Saturday, May 28, 2011

Banana Cupcakes with Honey Cinnamon Frosting

I recently did a very impromtu kitchen redo in my kitchen.  This room wasn't scheduled to be remodeled for at least a couple more years, but when I get something in my head to do, I want it done yesterday.  So, basically, my kitchen has been shut down for the past couple of weeks, save for a few satisfying dinners here and there.  My husband finally finished the backsplash behind my built-in stove top yesterday, and ironically, that completion coincided with a sudden craving for banana cupcakes.  Hmmm....

A quick internet search landed me at Martha Stewart's site, so 3 Cheers to a beautifully remodeled kitchen!  Hip, hip, hooray! Consider these cupcakes celebratory!  Yum!

(Oh, what's that?  Oh, you want to see BEFORE & AFTER pictures of my kitchen??  Of course!)

Before.  Dark green paint under the chair rail, and a cute border. 

AFTER.   I repainted a buffet cabinet black, painted the walls (Pittsburgh Paints, "Palm Oasis," available exclusively at Menards), hung some new white shelves that are now home to simple white dishes, painted my french doors black, did a board and batten over the green paint, and did a simple faux backsplash behind my stovetop in oil rubbed bronze.  

And now, for the cupcakes!!!  Enjoy!  Thanks for celebrating with me!

Banana Cupcakes with Honey Cinnamon Frosting
Source:  Martha Stewart

1 1/2 cups all-purpose flour
3/4 cup sugar
1 teaspoon baking powder
1/2 teaspoon baking soda
1/4 teaspoon salt
1/2 cup (1 stick) unsalted butter, melted
1 1/2 cups mashed bananas (about 4 ripe bananas), plus 1 whole banana, for garnish (optional)
2 large eggs
1/2 teaspoon pure vanilla extract

Preheat oven to 350 degrees. Line a standard 12-cup muffin pan with paper liners. In a medium bowl, whisk together flour, sugar, baking powder, baking soda, and salt.

Make a well in center of flour mixture.

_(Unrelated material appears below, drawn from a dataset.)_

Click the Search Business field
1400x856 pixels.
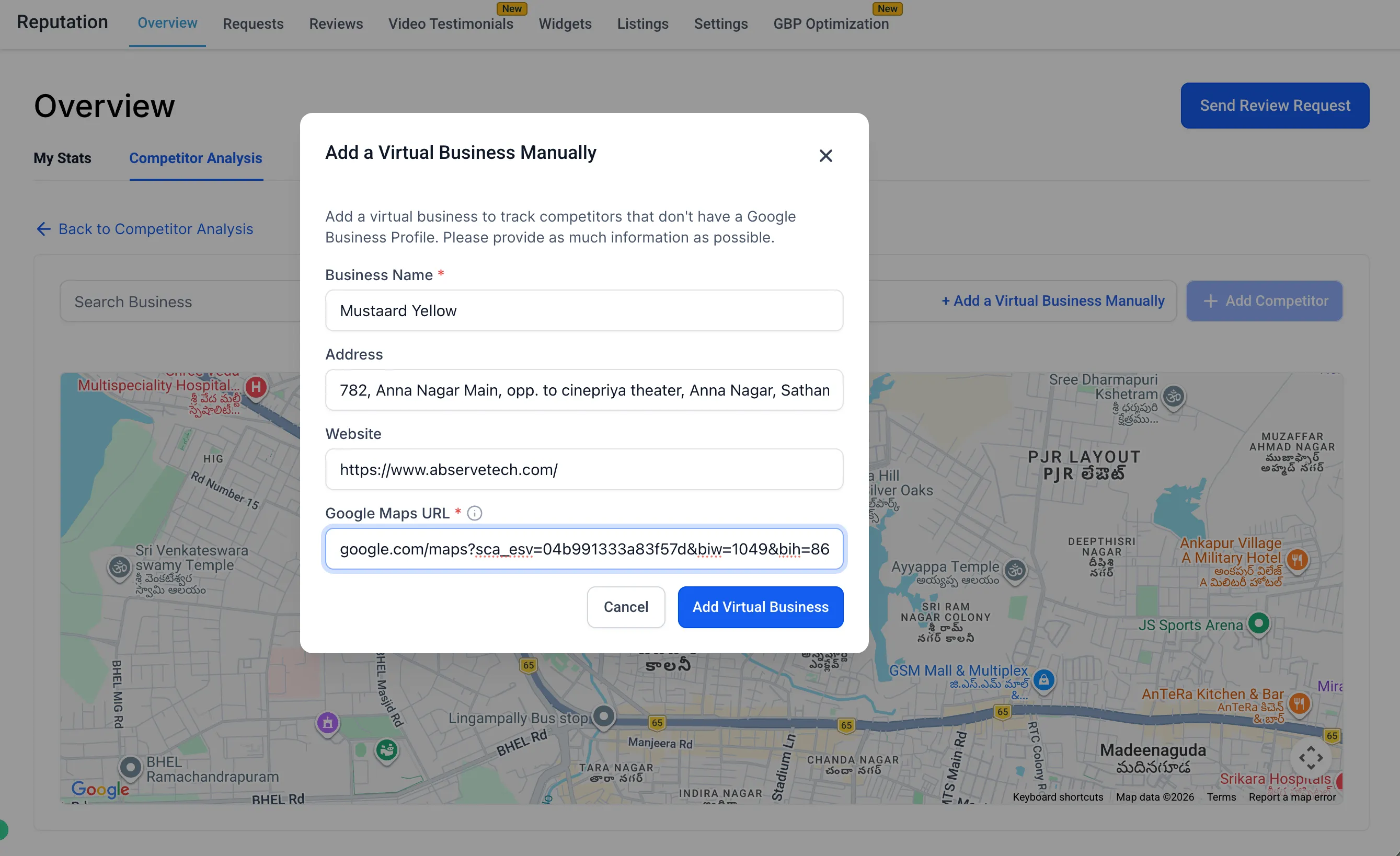(179, 302)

In well, mix together butter, mashed bananas, eggs, and vanilla. Stir to incorporate flour mixture (do not overmix). Dividing evenly, spoon batter into muffin cups.

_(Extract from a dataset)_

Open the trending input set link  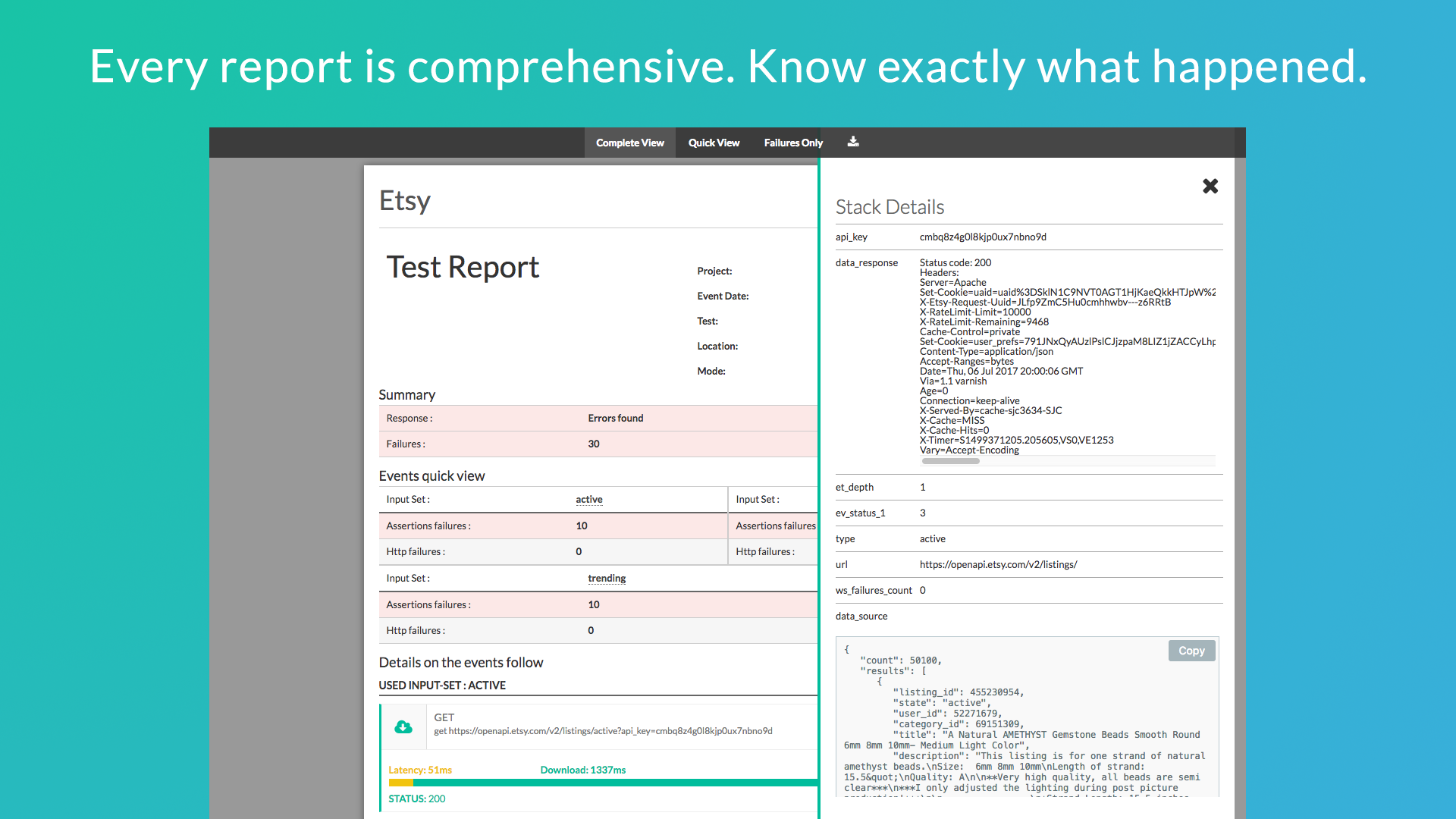(x=607, y=578)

Bake until a toothpick inserted in center of a cupcake comes out clean, 25 to 30 minutes. Remove cupcakes from pan; cool completely on a wire rack. Spread tops with Honey Cinnamon Frosting.  Just before serving, peel and slice banana into rounds, and place one on each cupcake, if desired.

Honey Cinnamon Frosting
1 1/4 cup confectioners' sugar
1/2 cup (1 stick) unsalted butter, room temperature
1 tablespoon honey
1/8 teaspoon ground cinnamon
In a medium bowl, using an electric mixer, beat confectioners' sugar, unsalted butter, honey, and ground cinnamon until smooth, 4 to 5 minutes.